Ce qui les chiffonne ce matin-là ? Que le tout nouveau Président du conseil régional, Xavier Bertrand, ait décidé de repartir les places dans l'hémicycle par ordre alphabétique et non par groupe politique. Les élus FN sont aussi très agacés que le premier point à l'ordre du jour ne concerne pas la création des commissions. Alors, en l'absence de leur présidente de groupe, Marine Le Pen, en déplacement à Milan pour assister à un rassemblement des partis d’extrême droite européens, ils usent de leur parfaite connaissance du règlement intérieur pour faire ce qu'il convient d'appeler de l’obstruction. Suspendant la séance, encore et encore.

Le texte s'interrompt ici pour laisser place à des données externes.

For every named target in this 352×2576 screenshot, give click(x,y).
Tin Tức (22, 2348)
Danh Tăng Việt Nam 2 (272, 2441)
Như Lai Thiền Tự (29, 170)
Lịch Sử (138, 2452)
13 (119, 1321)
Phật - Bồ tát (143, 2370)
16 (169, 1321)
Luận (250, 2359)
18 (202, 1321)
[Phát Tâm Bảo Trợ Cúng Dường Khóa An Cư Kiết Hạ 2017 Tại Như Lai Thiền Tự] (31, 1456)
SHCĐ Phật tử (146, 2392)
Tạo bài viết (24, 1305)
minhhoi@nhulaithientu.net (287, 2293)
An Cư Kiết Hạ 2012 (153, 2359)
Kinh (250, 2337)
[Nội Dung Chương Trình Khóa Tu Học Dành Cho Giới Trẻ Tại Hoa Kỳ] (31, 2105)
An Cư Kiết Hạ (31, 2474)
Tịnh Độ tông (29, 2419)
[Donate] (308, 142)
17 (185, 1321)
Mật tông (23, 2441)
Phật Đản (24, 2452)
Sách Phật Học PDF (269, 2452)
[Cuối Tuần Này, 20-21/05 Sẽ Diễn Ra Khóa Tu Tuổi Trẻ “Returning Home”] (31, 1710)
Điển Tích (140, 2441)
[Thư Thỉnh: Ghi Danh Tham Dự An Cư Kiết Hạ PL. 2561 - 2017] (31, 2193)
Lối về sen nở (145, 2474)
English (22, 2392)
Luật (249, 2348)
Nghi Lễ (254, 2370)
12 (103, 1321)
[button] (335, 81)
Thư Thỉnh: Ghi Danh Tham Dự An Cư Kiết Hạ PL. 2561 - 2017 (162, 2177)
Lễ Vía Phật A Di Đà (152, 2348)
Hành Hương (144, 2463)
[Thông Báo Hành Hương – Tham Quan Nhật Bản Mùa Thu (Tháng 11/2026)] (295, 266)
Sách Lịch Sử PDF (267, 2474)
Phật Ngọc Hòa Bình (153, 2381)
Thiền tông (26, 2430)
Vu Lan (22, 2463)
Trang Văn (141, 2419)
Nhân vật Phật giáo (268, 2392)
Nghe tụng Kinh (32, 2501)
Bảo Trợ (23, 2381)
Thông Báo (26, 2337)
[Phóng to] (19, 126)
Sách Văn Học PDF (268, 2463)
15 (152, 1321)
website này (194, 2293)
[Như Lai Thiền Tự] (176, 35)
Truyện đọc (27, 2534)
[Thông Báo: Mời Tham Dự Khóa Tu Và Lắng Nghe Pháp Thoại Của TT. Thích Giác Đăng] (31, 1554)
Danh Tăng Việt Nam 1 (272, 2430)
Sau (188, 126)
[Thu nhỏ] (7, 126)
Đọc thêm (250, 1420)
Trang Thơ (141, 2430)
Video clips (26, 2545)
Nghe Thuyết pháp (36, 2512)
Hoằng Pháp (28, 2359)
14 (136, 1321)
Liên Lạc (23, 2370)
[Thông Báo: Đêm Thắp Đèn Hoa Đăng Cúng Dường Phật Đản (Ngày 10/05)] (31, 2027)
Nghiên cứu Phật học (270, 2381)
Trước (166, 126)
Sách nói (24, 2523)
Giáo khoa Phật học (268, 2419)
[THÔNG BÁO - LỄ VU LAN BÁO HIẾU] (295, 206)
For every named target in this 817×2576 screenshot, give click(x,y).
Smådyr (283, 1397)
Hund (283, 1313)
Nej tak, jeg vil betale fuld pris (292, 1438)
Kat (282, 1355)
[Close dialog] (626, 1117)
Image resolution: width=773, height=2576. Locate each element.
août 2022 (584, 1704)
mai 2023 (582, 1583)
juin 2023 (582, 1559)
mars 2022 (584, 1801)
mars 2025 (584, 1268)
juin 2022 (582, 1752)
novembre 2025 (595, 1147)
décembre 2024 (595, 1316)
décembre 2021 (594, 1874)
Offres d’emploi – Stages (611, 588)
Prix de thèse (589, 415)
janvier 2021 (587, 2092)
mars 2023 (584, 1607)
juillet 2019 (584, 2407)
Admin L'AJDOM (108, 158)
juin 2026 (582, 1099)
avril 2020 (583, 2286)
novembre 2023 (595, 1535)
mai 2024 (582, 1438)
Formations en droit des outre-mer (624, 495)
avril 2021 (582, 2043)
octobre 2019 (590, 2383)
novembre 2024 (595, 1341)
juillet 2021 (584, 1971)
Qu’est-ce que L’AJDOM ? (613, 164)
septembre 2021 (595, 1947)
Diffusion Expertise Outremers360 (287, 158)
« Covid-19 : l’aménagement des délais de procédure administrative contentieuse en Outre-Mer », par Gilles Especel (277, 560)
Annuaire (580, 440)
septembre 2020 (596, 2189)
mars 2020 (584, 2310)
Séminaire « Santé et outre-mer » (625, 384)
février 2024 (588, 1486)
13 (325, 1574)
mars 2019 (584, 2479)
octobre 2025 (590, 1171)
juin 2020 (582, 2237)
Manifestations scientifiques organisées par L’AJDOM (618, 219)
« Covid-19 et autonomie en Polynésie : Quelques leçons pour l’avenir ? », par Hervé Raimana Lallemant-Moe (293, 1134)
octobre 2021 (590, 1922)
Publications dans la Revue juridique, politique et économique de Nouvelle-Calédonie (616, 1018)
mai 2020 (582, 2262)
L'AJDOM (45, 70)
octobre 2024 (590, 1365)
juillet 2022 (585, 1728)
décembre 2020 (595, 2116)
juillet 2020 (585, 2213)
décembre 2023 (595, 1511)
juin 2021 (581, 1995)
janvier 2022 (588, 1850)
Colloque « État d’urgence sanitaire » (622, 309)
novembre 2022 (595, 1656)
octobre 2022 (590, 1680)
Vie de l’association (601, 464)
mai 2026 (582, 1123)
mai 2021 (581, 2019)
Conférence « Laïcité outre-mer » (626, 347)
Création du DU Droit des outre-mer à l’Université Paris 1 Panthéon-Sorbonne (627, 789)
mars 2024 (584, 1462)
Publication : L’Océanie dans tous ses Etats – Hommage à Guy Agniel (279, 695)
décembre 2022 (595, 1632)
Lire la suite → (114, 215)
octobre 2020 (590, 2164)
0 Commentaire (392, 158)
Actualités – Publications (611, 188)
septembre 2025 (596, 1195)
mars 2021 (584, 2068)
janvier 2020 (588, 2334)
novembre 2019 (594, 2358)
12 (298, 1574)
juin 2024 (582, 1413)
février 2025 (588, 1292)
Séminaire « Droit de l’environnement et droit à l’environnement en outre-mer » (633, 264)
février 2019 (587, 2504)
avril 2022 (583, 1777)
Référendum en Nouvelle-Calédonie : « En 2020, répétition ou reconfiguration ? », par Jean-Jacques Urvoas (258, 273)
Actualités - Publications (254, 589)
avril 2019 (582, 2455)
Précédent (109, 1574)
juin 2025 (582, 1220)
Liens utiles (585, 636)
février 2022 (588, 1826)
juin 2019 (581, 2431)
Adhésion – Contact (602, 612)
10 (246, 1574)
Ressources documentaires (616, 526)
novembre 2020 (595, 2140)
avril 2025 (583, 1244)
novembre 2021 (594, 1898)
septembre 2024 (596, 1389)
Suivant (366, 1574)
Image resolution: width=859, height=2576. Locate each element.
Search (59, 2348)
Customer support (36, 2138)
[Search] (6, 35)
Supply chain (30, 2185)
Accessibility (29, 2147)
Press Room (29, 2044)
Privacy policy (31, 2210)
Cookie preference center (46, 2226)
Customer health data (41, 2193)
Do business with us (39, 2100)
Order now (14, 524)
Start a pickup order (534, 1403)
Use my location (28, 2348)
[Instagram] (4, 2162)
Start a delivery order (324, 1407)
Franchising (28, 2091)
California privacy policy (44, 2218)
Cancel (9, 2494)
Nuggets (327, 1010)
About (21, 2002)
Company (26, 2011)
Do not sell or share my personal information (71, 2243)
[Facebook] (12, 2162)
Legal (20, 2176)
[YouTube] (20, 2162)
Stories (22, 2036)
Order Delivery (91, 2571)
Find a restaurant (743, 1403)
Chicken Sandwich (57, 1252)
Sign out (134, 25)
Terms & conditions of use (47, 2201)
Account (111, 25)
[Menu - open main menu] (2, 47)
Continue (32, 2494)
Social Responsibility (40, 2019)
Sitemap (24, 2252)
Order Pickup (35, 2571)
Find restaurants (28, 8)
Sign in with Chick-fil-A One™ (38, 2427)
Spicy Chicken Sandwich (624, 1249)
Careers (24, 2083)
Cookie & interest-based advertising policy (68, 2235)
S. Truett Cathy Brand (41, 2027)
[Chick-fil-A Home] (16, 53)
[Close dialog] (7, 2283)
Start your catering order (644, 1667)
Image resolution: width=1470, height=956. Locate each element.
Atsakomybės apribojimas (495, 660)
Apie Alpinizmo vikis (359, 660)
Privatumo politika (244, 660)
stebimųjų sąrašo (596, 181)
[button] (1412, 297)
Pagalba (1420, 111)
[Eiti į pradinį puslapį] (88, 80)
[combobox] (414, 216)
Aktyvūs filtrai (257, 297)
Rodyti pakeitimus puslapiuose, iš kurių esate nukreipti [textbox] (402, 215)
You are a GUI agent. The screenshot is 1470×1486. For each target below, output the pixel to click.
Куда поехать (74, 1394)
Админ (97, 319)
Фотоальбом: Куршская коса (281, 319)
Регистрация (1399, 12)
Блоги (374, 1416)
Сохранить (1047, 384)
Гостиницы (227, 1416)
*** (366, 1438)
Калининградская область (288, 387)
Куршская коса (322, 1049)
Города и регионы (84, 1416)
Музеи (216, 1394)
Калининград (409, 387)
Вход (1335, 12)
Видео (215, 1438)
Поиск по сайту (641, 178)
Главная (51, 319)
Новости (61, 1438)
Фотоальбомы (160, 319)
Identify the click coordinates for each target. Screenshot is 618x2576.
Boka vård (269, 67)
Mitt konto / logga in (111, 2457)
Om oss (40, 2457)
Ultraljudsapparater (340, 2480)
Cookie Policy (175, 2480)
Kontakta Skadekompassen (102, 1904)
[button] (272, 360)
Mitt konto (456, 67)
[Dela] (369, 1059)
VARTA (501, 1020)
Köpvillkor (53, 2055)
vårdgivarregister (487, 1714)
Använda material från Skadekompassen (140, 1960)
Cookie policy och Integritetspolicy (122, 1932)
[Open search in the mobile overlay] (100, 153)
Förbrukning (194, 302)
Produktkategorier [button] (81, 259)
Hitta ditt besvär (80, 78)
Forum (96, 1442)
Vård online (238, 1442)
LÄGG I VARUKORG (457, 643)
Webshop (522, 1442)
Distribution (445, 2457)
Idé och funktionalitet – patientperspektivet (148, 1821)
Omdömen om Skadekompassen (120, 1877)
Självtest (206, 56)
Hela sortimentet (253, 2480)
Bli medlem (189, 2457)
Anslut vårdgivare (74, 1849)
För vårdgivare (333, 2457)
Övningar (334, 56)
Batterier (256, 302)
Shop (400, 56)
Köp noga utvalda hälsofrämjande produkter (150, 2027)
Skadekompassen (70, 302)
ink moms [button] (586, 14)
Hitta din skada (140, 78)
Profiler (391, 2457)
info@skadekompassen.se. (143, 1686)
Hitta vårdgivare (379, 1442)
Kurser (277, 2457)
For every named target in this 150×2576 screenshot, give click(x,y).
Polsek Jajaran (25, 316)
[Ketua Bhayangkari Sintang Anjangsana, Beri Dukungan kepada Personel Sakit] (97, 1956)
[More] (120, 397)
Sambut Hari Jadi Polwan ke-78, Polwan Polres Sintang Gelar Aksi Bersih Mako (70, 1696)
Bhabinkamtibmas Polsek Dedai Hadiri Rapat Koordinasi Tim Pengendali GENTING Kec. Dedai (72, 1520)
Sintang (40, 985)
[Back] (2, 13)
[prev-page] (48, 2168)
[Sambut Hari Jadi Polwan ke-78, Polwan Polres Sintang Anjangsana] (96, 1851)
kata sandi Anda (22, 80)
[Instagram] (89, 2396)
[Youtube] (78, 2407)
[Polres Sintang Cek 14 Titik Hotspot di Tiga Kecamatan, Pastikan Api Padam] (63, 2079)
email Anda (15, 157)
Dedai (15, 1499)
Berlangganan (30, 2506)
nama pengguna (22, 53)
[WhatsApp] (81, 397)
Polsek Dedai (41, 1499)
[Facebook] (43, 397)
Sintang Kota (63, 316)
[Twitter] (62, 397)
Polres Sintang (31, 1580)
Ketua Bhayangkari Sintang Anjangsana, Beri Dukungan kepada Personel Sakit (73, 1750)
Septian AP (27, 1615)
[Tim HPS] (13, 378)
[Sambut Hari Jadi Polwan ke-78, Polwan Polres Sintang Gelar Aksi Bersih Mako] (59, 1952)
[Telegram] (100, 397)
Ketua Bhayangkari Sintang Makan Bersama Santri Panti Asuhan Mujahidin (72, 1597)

A lire aussi : Xavier Bertrand : "Initialement, j'ai pensé que les électeurs avaient voté pour moi pour faire barrage au FN. En réalité, les gens me disent qu'ils ont voulu nous laisser une dernière chance"

Lorsque, finalement, Xavier Bertrand accède à leur demande, et accepte de constituer les commissions, leur président Philippe Eymery en critique l'intitulé : "pourquoi la commission 3 est-elle nommée "Au travail", comme si nous étions tous des paresseux ?", puis il menace, à nouveau, de suspendre la séance si le FN n'est pas assuré d'avoir 6 représentants par commission. Xavier Bertrand lui répond que cela dépendra du vote des élus FN… La matinée s'écoule ainsi sans que les questions de fond ne puissent être abordées.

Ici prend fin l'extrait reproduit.